[TO DO]
Edit the part of the records that opens with the line containing "762x571 pixels. At" and closes with the line containing "Action: point(484,91)". Replace "arrowhead" with "arrow tip", keep everything else the same, and return only those lines.

[EXTRACTED DATA]
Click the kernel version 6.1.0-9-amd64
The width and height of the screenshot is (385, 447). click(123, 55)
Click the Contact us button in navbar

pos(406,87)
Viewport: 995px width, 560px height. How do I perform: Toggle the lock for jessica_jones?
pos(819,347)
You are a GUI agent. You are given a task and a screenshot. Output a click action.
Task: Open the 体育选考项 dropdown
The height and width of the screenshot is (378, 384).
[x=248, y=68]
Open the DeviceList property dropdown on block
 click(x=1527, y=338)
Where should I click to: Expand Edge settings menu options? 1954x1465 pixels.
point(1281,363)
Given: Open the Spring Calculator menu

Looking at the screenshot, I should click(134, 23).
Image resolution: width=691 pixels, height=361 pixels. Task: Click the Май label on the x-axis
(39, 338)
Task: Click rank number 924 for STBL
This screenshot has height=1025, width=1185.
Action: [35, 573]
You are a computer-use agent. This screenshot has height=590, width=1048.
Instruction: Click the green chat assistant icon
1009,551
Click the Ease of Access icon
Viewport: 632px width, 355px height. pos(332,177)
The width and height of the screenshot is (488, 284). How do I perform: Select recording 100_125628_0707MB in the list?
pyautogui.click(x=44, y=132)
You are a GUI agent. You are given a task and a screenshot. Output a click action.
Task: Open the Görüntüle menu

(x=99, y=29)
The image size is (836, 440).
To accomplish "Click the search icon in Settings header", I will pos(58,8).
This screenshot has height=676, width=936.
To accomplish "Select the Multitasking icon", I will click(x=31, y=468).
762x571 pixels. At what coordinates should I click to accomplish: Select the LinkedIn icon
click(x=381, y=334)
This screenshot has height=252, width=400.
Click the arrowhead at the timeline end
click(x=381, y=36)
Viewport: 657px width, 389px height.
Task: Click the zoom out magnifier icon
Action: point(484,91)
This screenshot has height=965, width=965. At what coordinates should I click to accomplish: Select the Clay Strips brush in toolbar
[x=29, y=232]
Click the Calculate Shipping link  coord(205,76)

[FINISHED ANSWER]
762x571 pixels. At what coordinates should I click to accomplish: Select the LinkedIn icon
click(x=381, y=334)
This screenshot has height=252, width=400.
Click the arrow tip at the timeline end
click(x=381, y=36)
Viewport: 657px width, 389px height.
Task: Click the zoom out magnifier icon
Action: point(484,91)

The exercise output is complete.